**Requirement:** Reproduce the lines below unchanged, from the line containing "Where should I click to: Select" through the line containing "[x=22, y=44]", including both of those lines.

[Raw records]
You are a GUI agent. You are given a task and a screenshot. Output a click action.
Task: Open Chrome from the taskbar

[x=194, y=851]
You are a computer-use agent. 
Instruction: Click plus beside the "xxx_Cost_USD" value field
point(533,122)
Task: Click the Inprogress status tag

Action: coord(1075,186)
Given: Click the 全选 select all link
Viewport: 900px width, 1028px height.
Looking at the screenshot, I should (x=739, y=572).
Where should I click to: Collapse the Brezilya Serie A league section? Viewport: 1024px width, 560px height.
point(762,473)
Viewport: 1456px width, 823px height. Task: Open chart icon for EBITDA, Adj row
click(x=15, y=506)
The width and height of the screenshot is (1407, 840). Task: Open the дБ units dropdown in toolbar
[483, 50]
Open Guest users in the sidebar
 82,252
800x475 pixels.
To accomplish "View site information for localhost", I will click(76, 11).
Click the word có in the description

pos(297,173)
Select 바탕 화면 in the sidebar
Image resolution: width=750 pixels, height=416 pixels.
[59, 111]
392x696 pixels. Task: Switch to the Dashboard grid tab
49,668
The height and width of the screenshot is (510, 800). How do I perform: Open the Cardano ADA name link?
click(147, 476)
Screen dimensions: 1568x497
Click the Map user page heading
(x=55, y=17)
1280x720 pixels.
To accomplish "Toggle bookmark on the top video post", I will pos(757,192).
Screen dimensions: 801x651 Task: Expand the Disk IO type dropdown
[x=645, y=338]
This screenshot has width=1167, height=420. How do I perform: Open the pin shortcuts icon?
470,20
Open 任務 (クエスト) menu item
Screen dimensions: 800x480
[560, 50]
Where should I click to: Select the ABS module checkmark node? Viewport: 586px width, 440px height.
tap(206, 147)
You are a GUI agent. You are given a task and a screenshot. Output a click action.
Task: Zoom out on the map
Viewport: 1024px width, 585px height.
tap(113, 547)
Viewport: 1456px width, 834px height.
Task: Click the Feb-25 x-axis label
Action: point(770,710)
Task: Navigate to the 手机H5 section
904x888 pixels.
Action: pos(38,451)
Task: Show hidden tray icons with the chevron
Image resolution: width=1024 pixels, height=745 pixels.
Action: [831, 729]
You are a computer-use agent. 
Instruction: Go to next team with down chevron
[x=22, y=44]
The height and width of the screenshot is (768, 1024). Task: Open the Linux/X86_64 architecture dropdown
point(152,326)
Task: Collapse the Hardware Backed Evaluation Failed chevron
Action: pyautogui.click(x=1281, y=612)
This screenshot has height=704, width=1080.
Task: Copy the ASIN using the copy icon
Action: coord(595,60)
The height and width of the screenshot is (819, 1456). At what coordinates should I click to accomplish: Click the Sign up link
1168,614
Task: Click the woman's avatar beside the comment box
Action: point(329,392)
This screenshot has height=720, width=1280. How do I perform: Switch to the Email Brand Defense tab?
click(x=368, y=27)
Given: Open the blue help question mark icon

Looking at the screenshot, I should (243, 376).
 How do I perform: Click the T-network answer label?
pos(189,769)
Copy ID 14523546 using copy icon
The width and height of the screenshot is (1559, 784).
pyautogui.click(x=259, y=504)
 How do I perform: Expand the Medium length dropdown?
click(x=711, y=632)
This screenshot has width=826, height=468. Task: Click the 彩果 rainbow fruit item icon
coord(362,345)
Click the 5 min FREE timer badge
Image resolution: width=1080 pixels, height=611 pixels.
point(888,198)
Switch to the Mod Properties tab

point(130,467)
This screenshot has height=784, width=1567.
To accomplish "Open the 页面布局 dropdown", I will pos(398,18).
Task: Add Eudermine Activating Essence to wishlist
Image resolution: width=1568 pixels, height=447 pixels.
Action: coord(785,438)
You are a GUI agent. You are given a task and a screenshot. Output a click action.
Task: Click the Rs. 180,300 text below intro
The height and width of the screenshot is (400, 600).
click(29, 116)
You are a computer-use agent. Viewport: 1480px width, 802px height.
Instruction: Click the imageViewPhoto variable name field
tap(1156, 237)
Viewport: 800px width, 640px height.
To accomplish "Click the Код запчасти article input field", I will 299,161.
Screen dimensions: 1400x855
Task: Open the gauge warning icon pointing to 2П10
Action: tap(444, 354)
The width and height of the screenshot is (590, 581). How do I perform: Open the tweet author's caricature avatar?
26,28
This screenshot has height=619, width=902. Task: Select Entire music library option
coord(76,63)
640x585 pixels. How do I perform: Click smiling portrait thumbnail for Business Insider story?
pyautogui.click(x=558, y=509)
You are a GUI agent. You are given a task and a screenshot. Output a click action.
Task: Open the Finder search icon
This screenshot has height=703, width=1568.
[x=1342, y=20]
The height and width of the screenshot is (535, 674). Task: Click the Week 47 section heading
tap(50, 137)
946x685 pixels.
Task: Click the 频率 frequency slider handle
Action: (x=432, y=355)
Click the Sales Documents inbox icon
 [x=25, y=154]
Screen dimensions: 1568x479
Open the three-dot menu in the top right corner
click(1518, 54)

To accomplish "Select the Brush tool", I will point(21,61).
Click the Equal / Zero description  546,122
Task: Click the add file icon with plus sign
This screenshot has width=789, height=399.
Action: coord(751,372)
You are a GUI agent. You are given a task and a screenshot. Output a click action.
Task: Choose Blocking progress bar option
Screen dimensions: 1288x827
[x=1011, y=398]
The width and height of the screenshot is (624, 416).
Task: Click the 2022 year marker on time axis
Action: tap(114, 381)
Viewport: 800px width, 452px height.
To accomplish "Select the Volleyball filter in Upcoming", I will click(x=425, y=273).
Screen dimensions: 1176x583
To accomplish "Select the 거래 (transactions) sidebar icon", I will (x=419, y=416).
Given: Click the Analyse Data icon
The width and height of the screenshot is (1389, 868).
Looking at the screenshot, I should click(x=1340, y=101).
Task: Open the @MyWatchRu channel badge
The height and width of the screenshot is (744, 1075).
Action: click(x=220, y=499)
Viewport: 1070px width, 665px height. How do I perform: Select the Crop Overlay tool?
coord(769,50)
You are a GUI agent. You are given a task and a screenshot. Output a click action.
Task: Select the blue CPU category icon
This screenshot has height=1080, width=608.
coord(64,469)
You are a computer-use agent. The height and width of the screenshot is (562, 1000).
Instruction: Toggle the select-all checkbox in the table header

**Result of this task:**
Where should I click to: Select the ABS module checkmark node? Viewport: 586px width, 440px height.
tap(206, 147)
You are a GUI agent. You are given a task and a screenshot. Output a click action.
Task: Zoom out on the map
Viewport: 1024px width, 585px height.
tap(113, 547)
Viewport: 1456px width, 834px height.
Task: Click the Feb-25 x-axis label
Action: point(770,710)
Task: Navigate to the 手机H5 section
904x888 pixels.
Action: pos(38,451)
Task: Show hidden tray icons with the chevron
Image resolution: width=1024 pixels, height=745 pixels.
Action: [831, 729]
You are a computer-use agent. 
Instruction: Go to next team with down chevron
[x=22, y=44]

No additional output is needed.